By Jenny Hottle, Daily Record Business Writer
Monday, Aug. 1, 2014
Originally published on thedailyrecord.com
At a time when entry-level employees can connect with top executives online, private business and dining clubs are fighting to remain a relevant option for business networking opportunities.
From new membership discounts to facility renovations and menu upgrades, these clubs have been actively targeting the young professional community to reinvigorate interest in this decades-old business tradition. So far, the effort appears to be paying off, and local clubs say membership has rebounded after they began focusing on the under-40 crowd.
“We are probably stronger than we’ve been in many years financially, and our membership is near an all-time high,” said David Nevins, president of the Center Club’s board of governors. Nevins said the downtown Baltimore club has about 2,000 members, compared to about 1,400 during the depths of the 2008 recession and 2,200 more than a decade ago.
At the Tower Club Tysons Corner in Vienna, Virginia, membership is surging after a period of ebbs and flows, general manager Kara Carmichael said. The City Club of Washington did not disclose any figures, but manager Tom Bannwart said “a lot of young, executive-type” people were joining.
The key to building and maintaining membership, managers found, is to adapt with the evolving culture of the local business community.
“In the old days, we were more of a two-martini lunch,” Bannwart said. “Now, we’re more of a working business club where people come to conduct business.”
About 50 years ago, many of Baltimore’s top business and civic leaders already knew each other and looked for a place where they could discuss ventures over lunch, Nevins said. Now, workers can engage with each other on social media, but some club members say this online networking won’t replace the need for in-person communication.
“A lot of members are in influential positions, and it’s likely that they don’t have LinkedIn or Facebook. If they do, they’re not checking it,” said Thomasina Poirot, a member of the Center Club. “It’s not a substitute for meeting them in person.”
In recent years, clubs have increased the number of network-building and social events for current members. And to entice younger, often digitally-minded members, clubs made a few modifications: The Center Club completed a $2.7 million facelift in 2009, and the Tower Club will begin a $2 million technology renovation in September. And clubs are relaxing their dress codes and diversifying their menus.
“We have to be creative on a weekly basis,” said Kevin Bonner, general manager of the Center Club. “Dining has become more casual over the years.

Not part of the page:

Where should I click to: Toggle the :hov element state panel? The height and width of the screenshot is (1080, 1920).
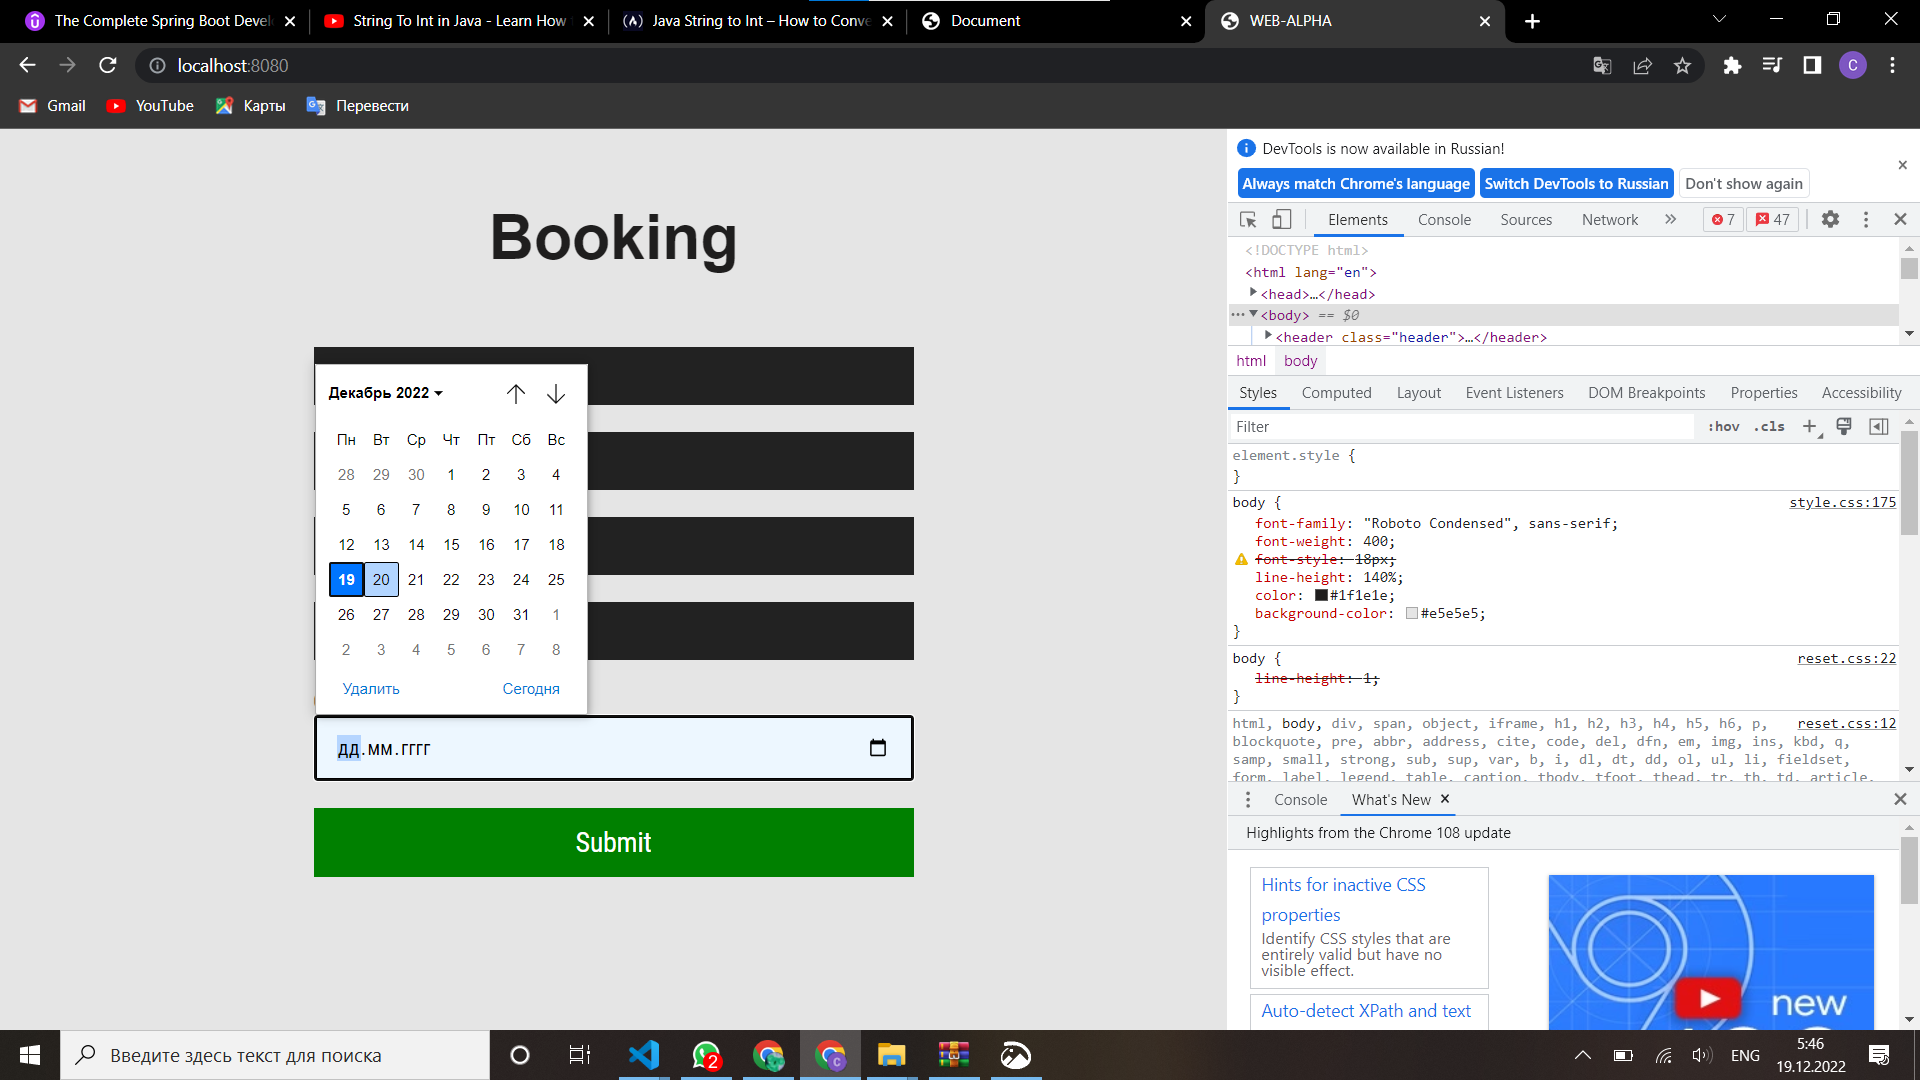pyautogui.click(x=1723, y=427)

We’re evolving as dining evolves.”
The under-40 crowd is the fastest growing demographic at the Tower Club, general manager Kara Carmichael said. Members under age 40 make up 12 percent of the Center Club’s membership, compared to about 6 percent in 2009, said John Pastalow, chair of the club’s Young Members Committee.
At the City Club, Bannwart said young entrepreneurs have turned the club into an incubator for startups. They often use the facility as an office during the day, take a break for breakfast or lunch, and attend social events at night.
“So many innovative people run their offices off their laptops,” Bonner said. “We want to have a place that’s a backdrop for their office, so to speak, and to meet and connect with like-minded people that they eventually could be doing business with.”
While a place for business and socializing might sound enticing, Poirot said some of her peers have expressed negative perceptions of private dining clubs.
“A lot of people might think it’s a stuffy older club that has no place for younger people,” Poirot said. “It’s an interesting experience when you take someone who has a prior perception.”
Pastalow discovered the Center Club in 2005 and found it to be a step up from the city night life surrounding him. Since joining, he has dined with CEOs of hospitals and nonprofits.
“I have some friends out there who are still into Federal Hill bar-hopping,” Pastalow said. “I don’t want to do that anymore. That’s not where my career is. I want to be with people who get it.”
Nationally, private clubs of different types and in various regions still feel the effects from the latest recession. A report from the National Club Association estimates that about 10 percent of the 4,000 clubs in the U.S. will close by 2020. And as the dining scene continues expanding, local clubs feel the pressure to compete with neighboring restaurants and banquet halls.
In Washington, competition from restaurants and other private clubs surrounds the City Club “on all four sides,” Bannwart said.
“We compete with restaurants, but we’re not a restaurant,” Bannwart said. “We have members here, not customers. We want to take the time to learn our members’ wants and needs, to know your favorite food and drink.”
The Tower Club, meanwhile, has partnered with nearby restaurants for certain events, Carmichael said. The club also offers private events to nonmembers, so it looks at what other banquet spaces are doing to book more events.
Looking forward, managers expect their clubs to continue playing a role in the local professional community. People may connect online, Nevins said, but cocktail hours and dinners foster connections beyond swapping basic resume and profile information.
“You might be sitting in our lounge, next to or across from one of Baltimore’s brand-new leaders or one of Baltimore’s very famed leaders, sharing stories of career success and giving advice and counsel,” Nevins said. “I will project that it will be a long, long time before the online world replaces the person world.”